I decided to clean up my hard drives, but I forgot how much of a headache it was trying to get an NTFS drive to work with transmission-daemon. Whatever I'll just save to my EX4 partition for now and fix it later. 

*Update

I bricked my OS install and had to go down a 3 hour nightmare trying to fix it. I eventually discovered that it was a label from my old partition mount point in the fstab file. Solution:

sudo nano /etc/fstab

# comment out old label

ctrl + o to save
ctrl + x to exit

reboot

My computer still doesn't restart properly because I broke something in the boot order trying to fix it.
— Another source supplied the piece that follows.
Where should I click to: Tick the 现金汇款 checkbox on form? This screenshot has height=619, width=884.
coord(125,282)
Not a big deal I just enter my username/password in the terminal then type startx.

LexSum Progress

Had to slice to 50 for each rating to save time, but I can probably make it longer for launch. At first I was thinking there would be 60 million entities to process, but actually its more like 900k x 5 (for each rating) and as long as I don't lexsum 1000+ reviews for ratings it should finish in a few days. I reallllly need to add a timer function asap. I can just time 1000 or so products and multiply that by 900k or whatever the total number of products in my database is and I should have a pretty good idea how long it will take.

if len(titles) > 50:
    titlejoin = ' '.join(lex_sum(' '.join(titles[:50]), sum_count))
    textjoin = ' '.join(lex_sum(' '.join(comments[:50]), sum_count))
else:
    titlejoin = ' '.join(lex_sum(' '.join(titles), sum_count))
    textjoin = ' '.join(lex_sum(' '.join(comments), sum_count))

I'm thinking I can clean these lines up now that I'm staring at it. Maybe something like:

titlejoin = ' '.join(
    lex_sum(' '.join(titles[:min(len(titles), 50)]), sum_count))
textjoin = ' '.join(
    lex_sum(' '.join(comments[:min(len(titles), 50)]), sum_count))
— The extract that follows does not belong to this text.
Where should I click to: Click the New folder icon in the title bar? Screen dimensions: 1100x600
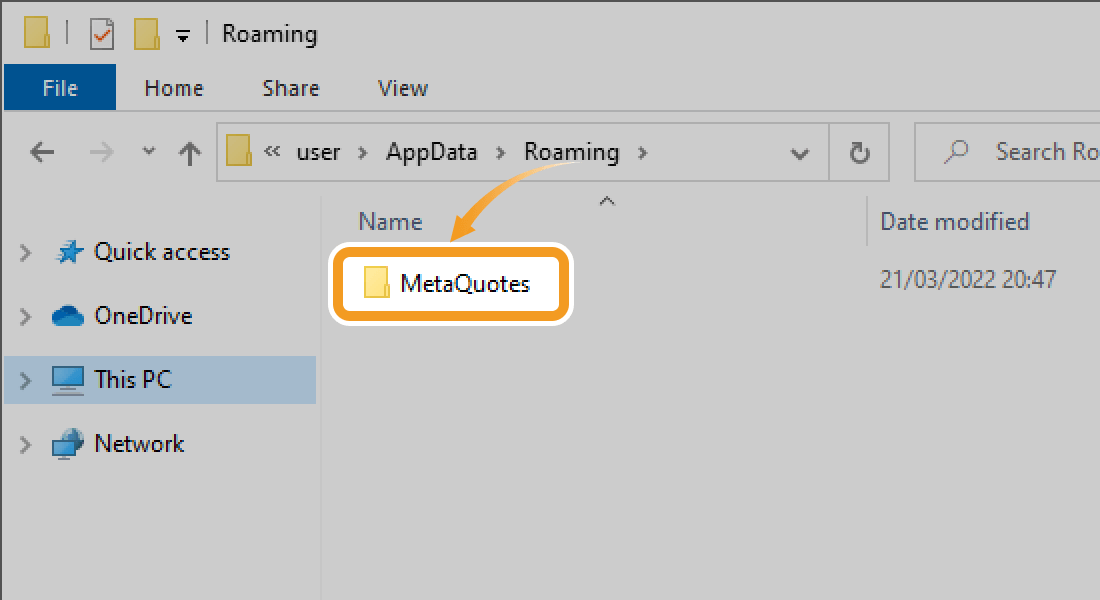(147, 34)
My estimated time remaining function adds time elapsed ever ten iterations to a list, takes the last 500 or less of that list and averages them, and finally multiplies that average by the total remaining iterations and displays it in a human readable format:

avg_sec = 0
times = []
start = time.time()

# Display time remaining
if avg_sec:
    seconds_left = ((limit - count) / 10) * avg_sec
    m, s = divmod(seconds_left, 60)
    h, m = divmod(m, 60)
    print('Estimated Time Left: {}h {}m {}s'.format(
        round(h), round(m), round(s)))

if(not count % 10):
    end = time.time()
    time_block = end - start
    start = end
    times.append(time_block)
    avg_sec = functools.reduce(
        lambda x, y: x + y, times[-min(len(times), 500):]) / len(times[-min(len(times), 500):])
    print('Average time per 10:', round(avg_sec, 2), 'seconds')

Another thought I had is that this save_df module I coded (it's at like 400 lines of code already x_x) is actually a crucial part of my ultimate code base. I'm pretty happy that I spent so much time writing it into proper functions.

Fixed ppc64el apt-get Error THANK GOD

Oct 282018

Today was decent. I managed to fix my main linux install by removing the dpdk architecture that was breaking it, hallelujah!

sudo apt-get purge ".*:ppc64el"
sudo dpkg --remove-architecture ppc64el

I got cuda samples running on it too and have my scraping back up and running. Oh, Amazon changed their date format slightly, but that was an easy fix.

I've been thinking a lot about the party last night and am really going to have to start working on the visualize technique Ron suggested.

Dad and I went over some potential pen holder kit ideas and I think we have a good handle on what we want to do.